M&G has agreed to buy Ascentric in 2020a wealth management platform for advisers with £15.5bn of assets under management as part of a drive to increase its share of the retail savings market.
But in a claim at the High Court in London, M&G claimed that before the deal, the business – also known as Investment Funds Direct Limited (IFDL) – “exposed its clients to inappropriately risky investments with an inappropriately high percentage of their pension funds in those investments”. .
The M&G is seeking at least £27m in damages, plus interest, from the mutual company, claiming Royal London failed to adequately disclose risks during the buying process.
In court documents, M&G said that prior to the acquisition, the business made products known as CFP Bonds available on its platform. Some advisers allocated client funds to these bonds in the form of self-invested personal pensions.
About 27 million pounds worth of CFB bonds were bought by 553 investors, according to the lawsuit, which was filed last month but previously undisclosed.
M&G argued in its lawsuit that there was “no liquid market” for the bonds “outside IFDL’s own platform” and some clients complained they were unable to sell them. It said they fit the definition of “mini-bonds”. investments that typically offer high returns and are monitored by regulators.
A customer who invested £304,000 of his pension in bonds complained to IFDL about why it allowed the product to be available on the platform, according to court documents.
Others have made complaints to the Financial Ombudsman Service and the Pensions Ombudsman.
In a March decision cited in the claim, the FOS said that “if it [Ascentric] having done due diligence in accordance with good industry practice, it should conclude that CFB bonds are a substandard and speculative investment.”
One fund manager in particular planned to use the platform to “invest at least 30 percent of each client’s model portfolio in bonds, regardless of portfolio type or risk level,” which “represented a serious risk of consumer harm.”
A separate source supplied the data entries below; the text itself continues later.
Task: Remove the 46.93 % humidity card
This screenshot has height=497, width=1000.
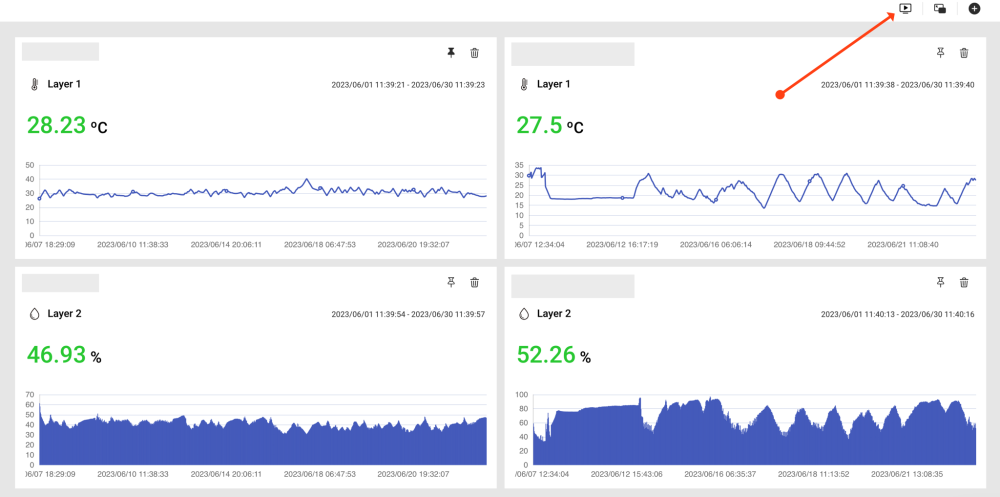Action: point(475,283)
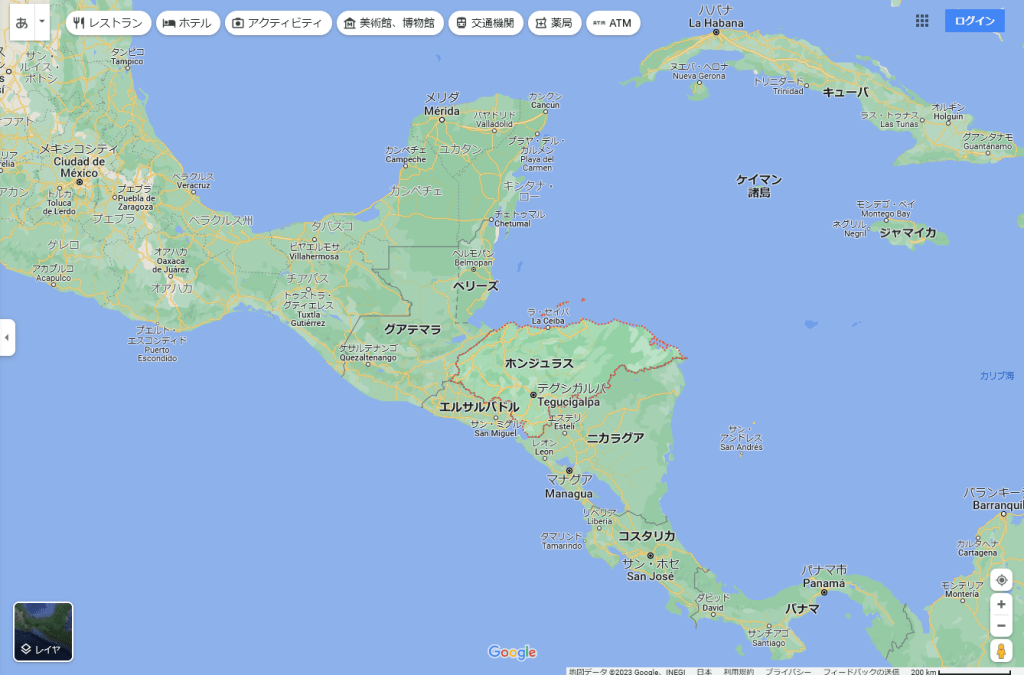Image resolution: width=1024 pixels, height=675 pixels.
Task: Open the input method dropdown arrow
Action: pyautogui.click(x=42, y=21)
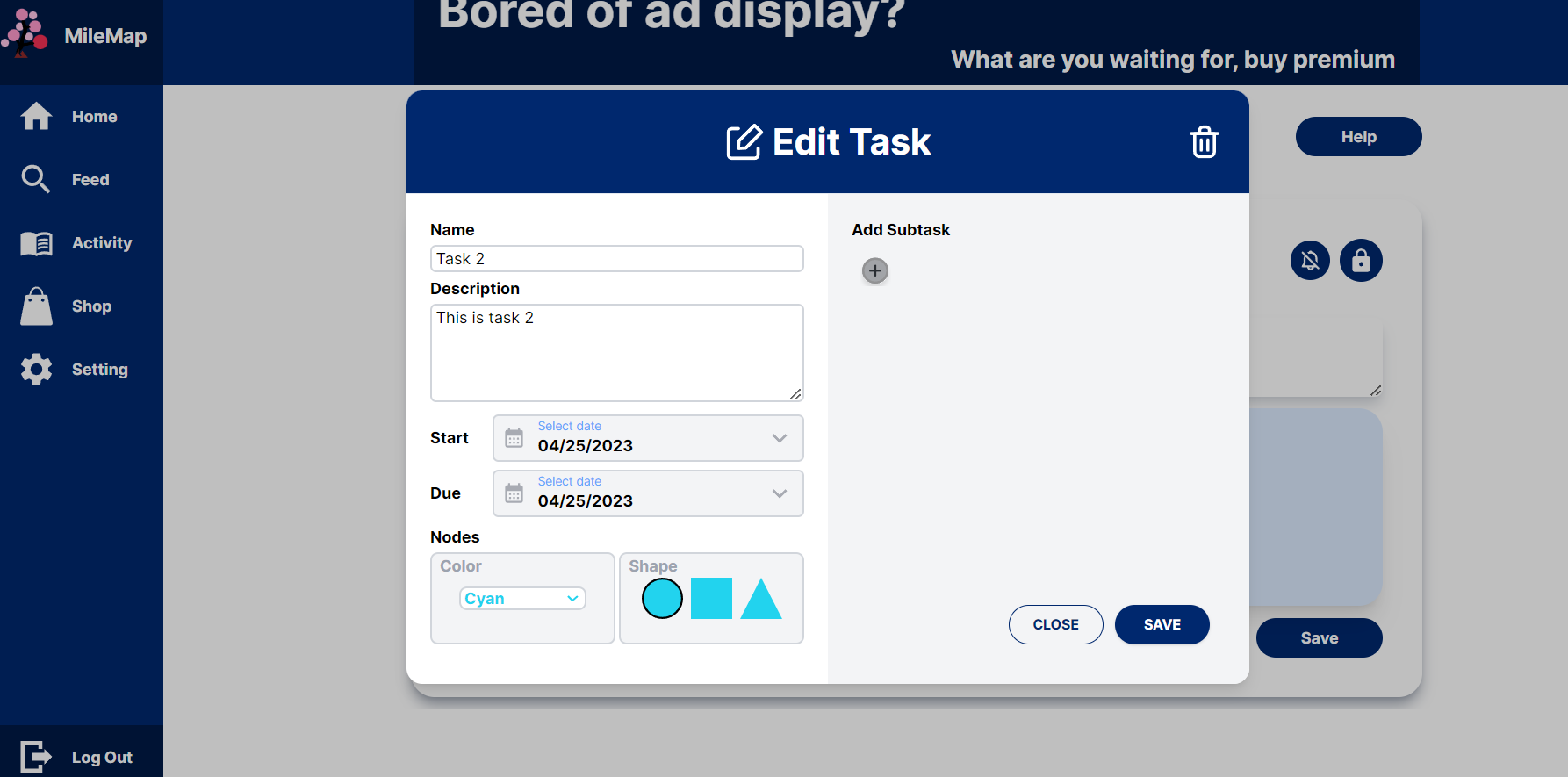Toggle the lock icon button
This screenshot has height=777, width=1568.
pos(1361,261)
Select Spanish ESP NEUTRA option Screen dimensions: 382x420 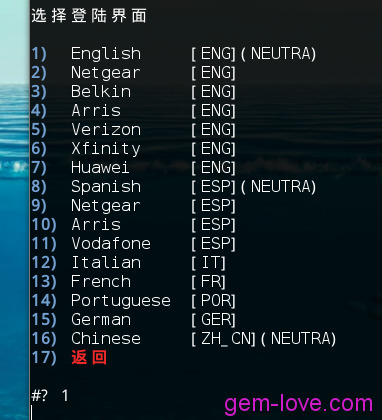pyautogui.click(x=173, y=186)
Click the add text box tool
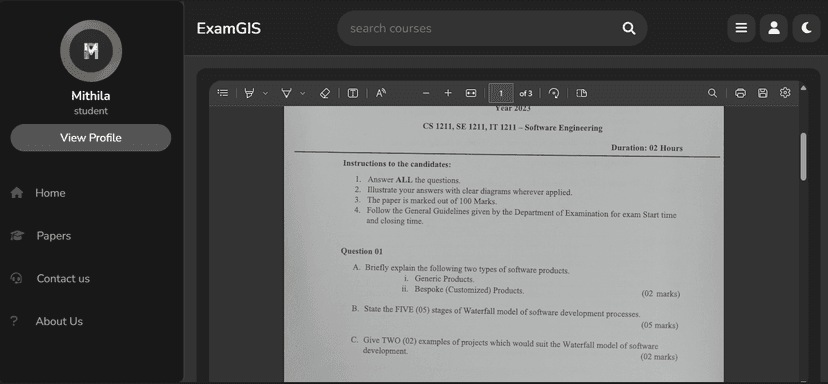Viewport: 828px width, 384px height. (x=353, y=93)
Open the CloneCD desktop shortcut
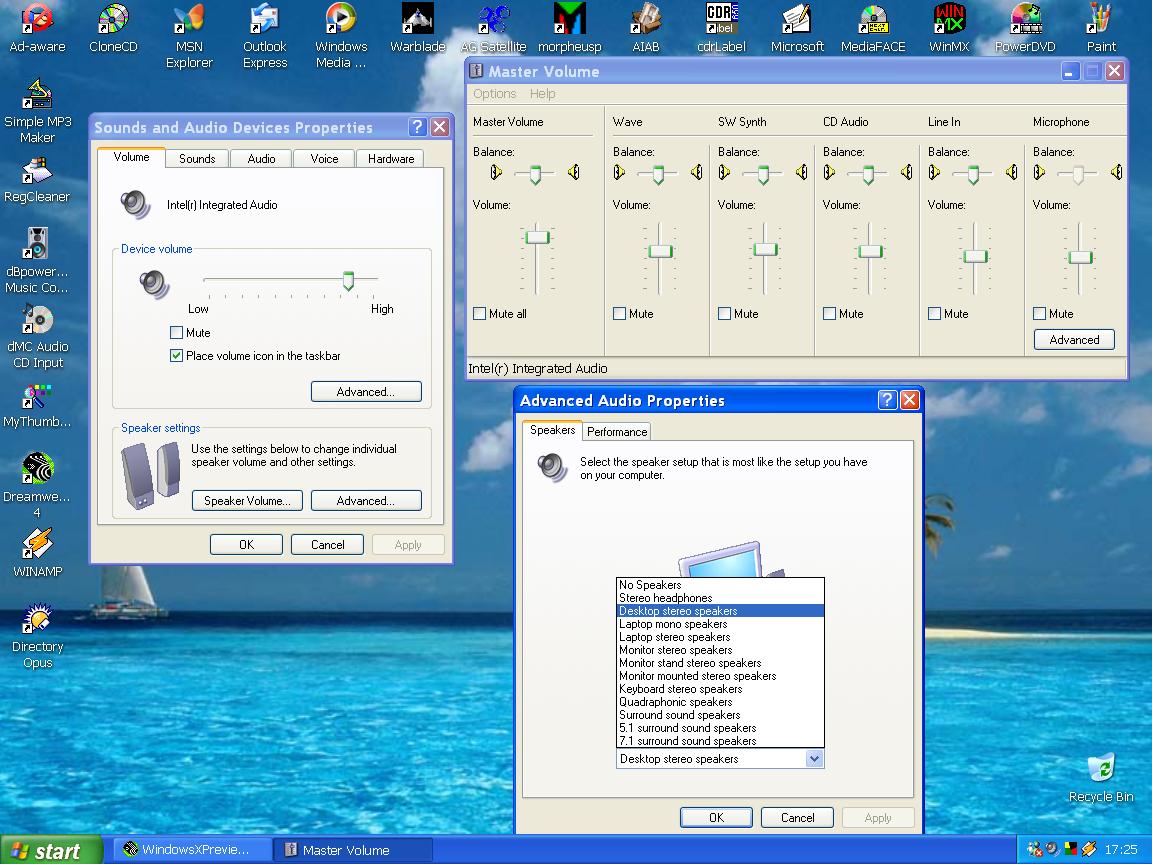This screenshot has height=864, width=1152. (113, 20)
Royal London has yet to file a defense in court.Both companies declined to comment on ongoing legal proceedings.
In the lawsuit, the M&G added: “The IFDL has actively co-operated with the FCA [Financial Conduct Authority]and came under pressure to establish a recovery scheme for all IFDL investors in non-standard assets (including CFB Bonds) and to compensate customers.
“In the absence of active engagement with the FCA, there is a significant risk of formal FCA action.”
M&G said in its half-year results in September that it was to exit the adviser digital platform market as part of a plan to “focus and rationalize our wealth strategy”.